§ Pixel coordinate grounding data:
'''

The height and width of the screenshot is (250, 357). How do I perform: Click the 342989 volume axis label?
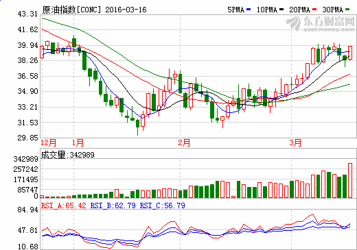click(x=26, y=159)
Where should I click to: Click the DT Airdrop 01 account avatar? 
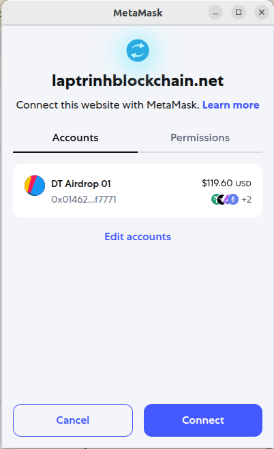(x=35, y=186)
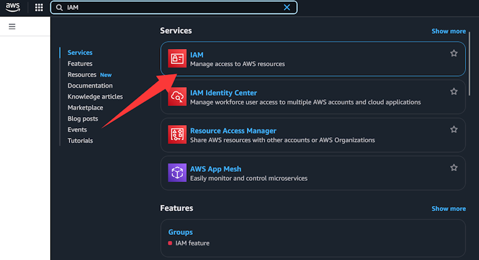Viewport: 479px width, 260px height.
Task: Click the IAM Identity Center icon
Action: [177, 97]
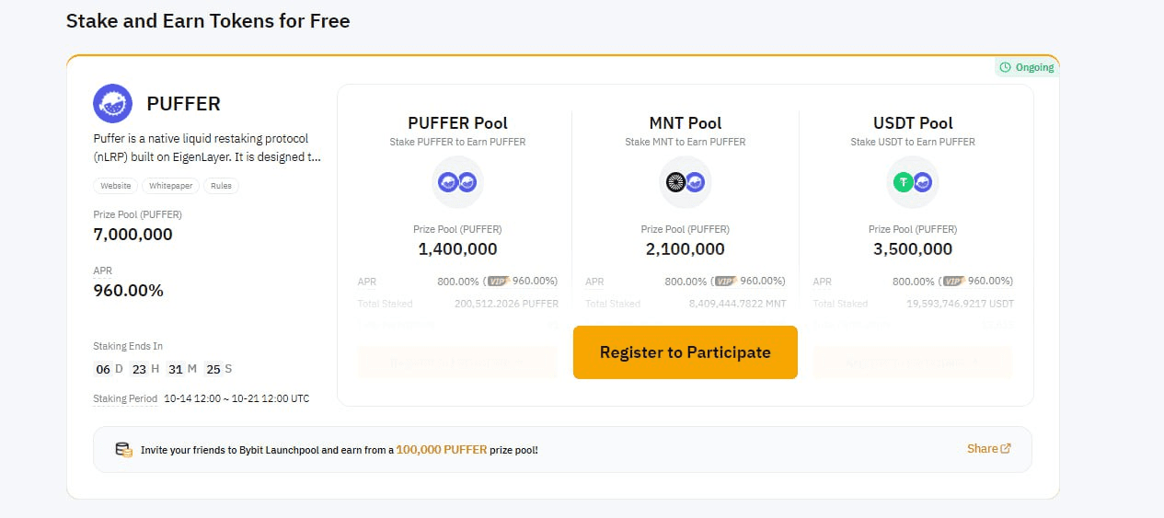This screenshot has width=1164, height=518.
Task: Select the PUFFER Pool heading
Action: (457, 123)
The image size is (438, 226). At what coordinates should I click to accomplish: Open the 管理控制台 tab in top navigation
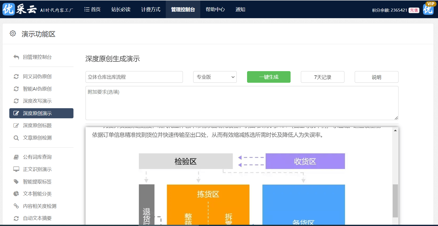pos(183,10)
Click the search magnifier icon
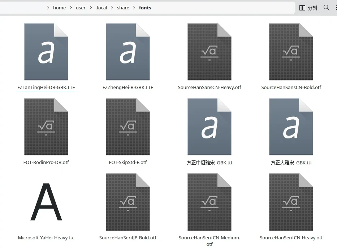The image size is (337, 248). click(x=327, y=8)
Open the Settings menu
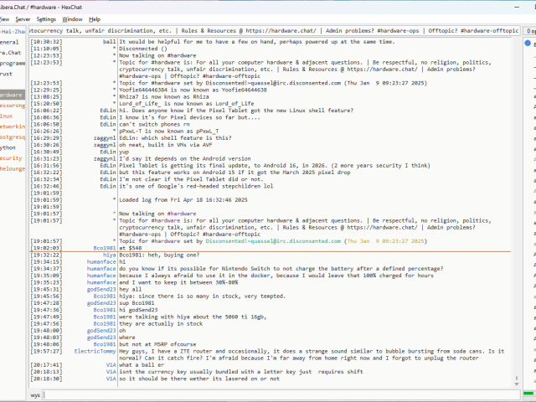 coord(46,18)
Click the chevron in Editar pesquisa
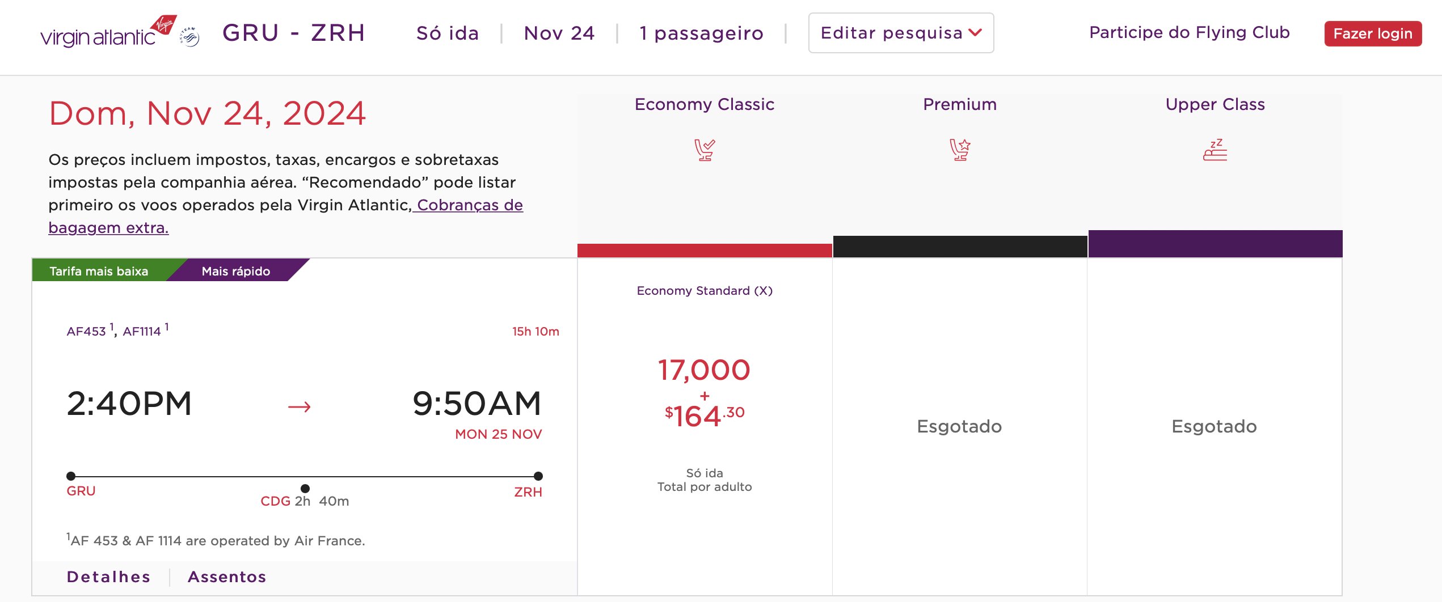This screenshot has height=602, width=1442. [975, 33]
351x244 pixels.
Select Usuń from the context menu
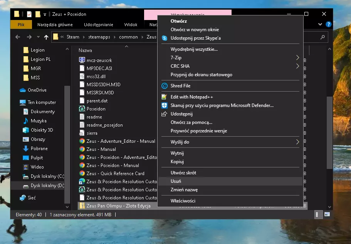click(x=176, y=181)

'''
'''

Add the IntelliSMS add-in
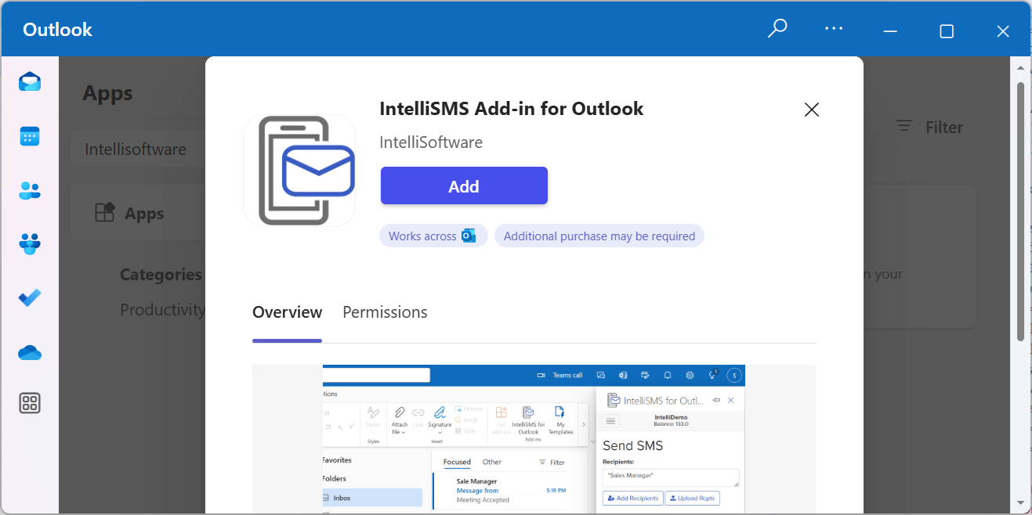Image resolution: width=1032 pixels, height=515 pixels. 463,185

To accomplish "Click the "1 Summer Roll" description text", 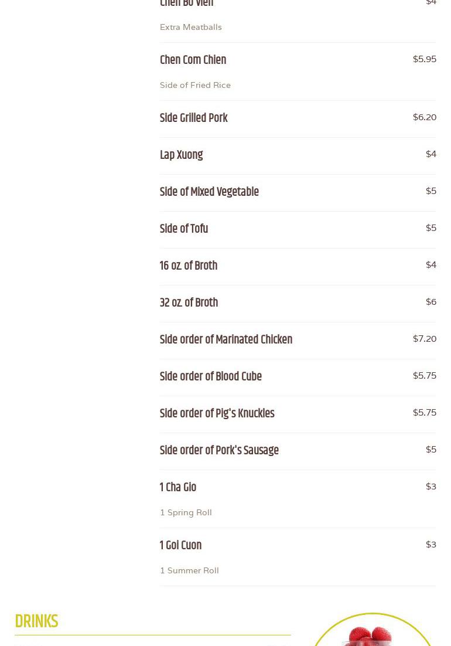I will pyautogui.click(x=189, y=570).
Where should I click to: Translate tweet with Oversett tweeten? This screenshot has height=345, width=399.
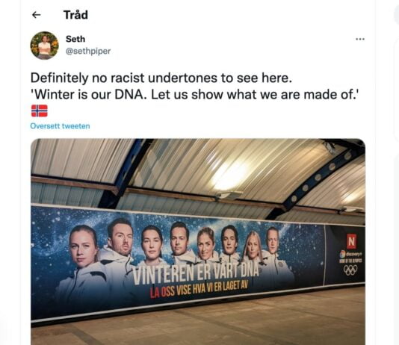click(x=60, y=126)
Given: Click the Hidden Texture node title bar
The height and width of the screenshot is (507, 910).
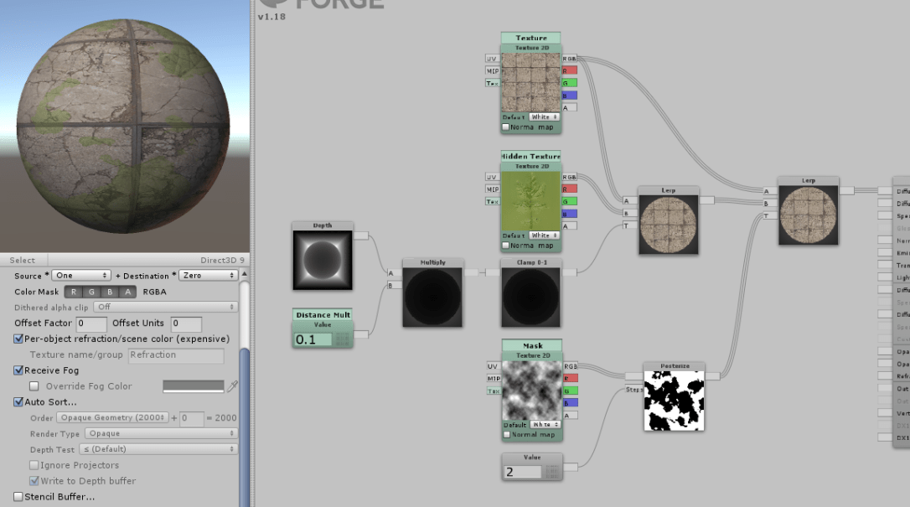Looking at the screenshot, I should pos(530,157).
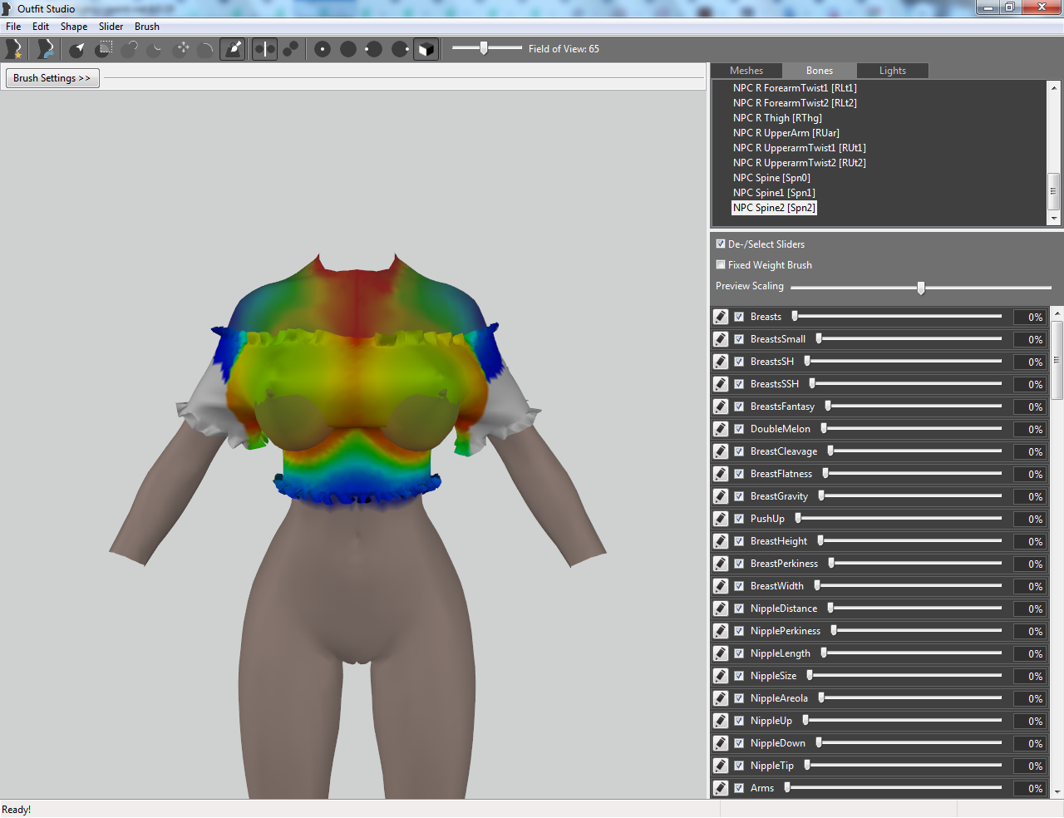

'''

§ Work order: An exact copy is needed. It runs from the line above containing "Click the search magnifier icon" down to the line containing "351x244 pixels.", both included, with no pictures.

§ Answer for this exercise:
Click the search magnifier icon
The image size is (337, 248). click(x=327, y=8)
Open the Settings menu
 coord(46,18)
Click the chevron in Editar pesquisa
This screenshot has height=602, width=1442. [975, 33]
351x244 pixels.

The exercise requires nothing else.